Our challenge is how we can give them the products and service they want and expect.” In addition to the goal alignment, talent transparency and investment in training and development, Jolly and his team also understand they are on a change management journey to understand the difference between managing 28 big sites to managing 220 individual units of brand delivery. “It’s about putting focus and development on the site mangers, unit business managers and making them high street capable, as well as Welcome Break capable,” he added. “Ultimately, I have a goal of re-engineering our business with even greater capabilities at the management team level.” Welcome Break is about half way through its two year transformation. The company began by deploying SAP Jam, Employee Central and Recruiting Management first, with the additional solutions to follow in the coming months. The company expects to be fully deployed over the next year. “All of our recruitment is now done online prior to interview to improve our administration processes. Training and elearning are also more visible in terms of competencies and skills across our workforce.”

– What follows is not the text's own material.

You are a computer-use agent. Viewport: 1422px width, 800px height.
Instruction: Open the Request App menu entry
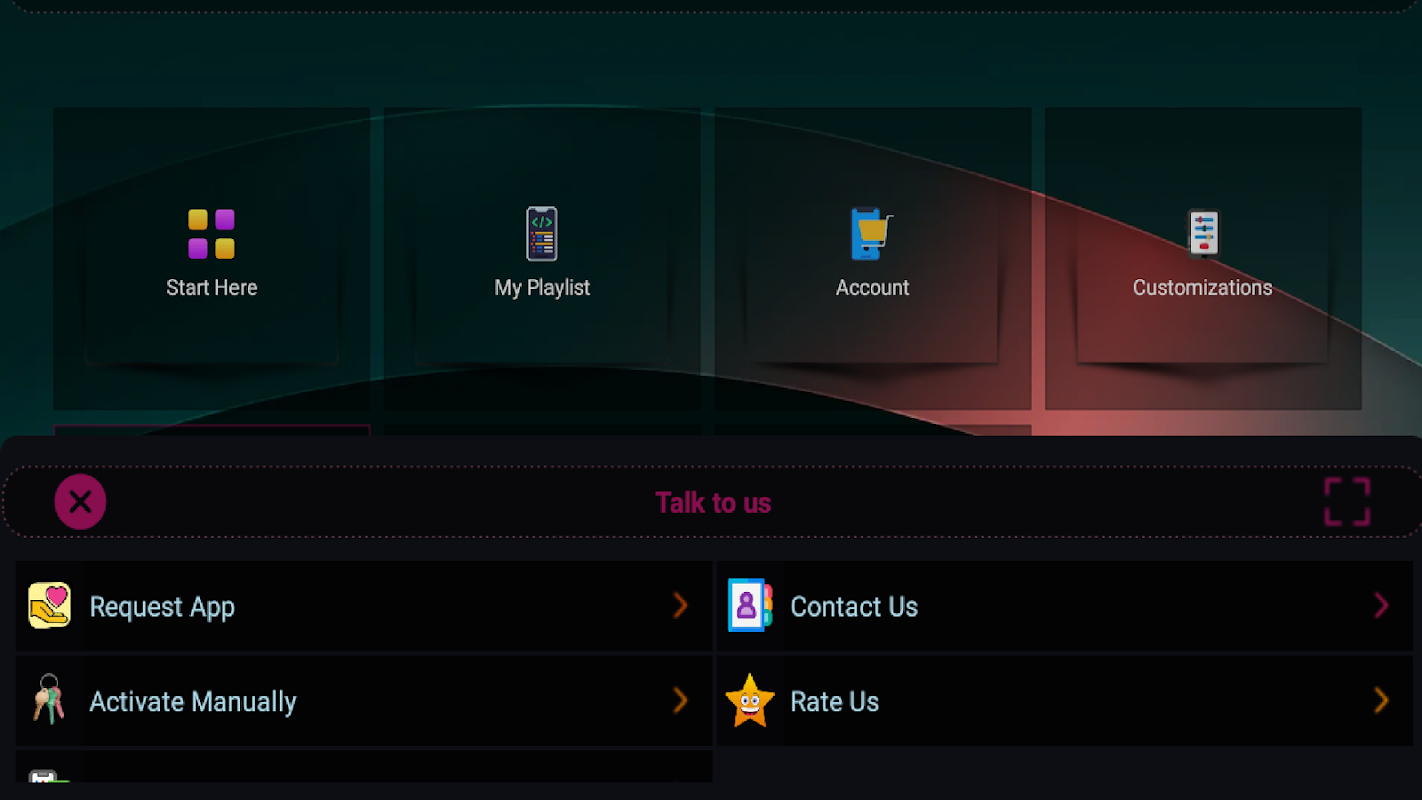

Once the transformation is completed, the Group is estimates it can reduce employee turnover by ten percent due to improved quality of hires, faster on boarding, efficient training, clear measurable objectives and career and succession planning. This alone could deliver a six figure saving. Welcome Break is also expecting to gain a five figure cost savings on its external recruitment costs as 25 percent of the vacancies will be internally filled, thanks to the visibility of its talent pool and its succession planning. The company is also estimating a significant boost in employee productivity and engagement, which could also deliver six figures back to the organisation. “We are now able to cascade our goals and objectives and rigorously measure them throughout the organisation, sharing best practice across employees, improved training and training records, greater workforce stability, and more effective use of management time. It really is quite a transformation for us.”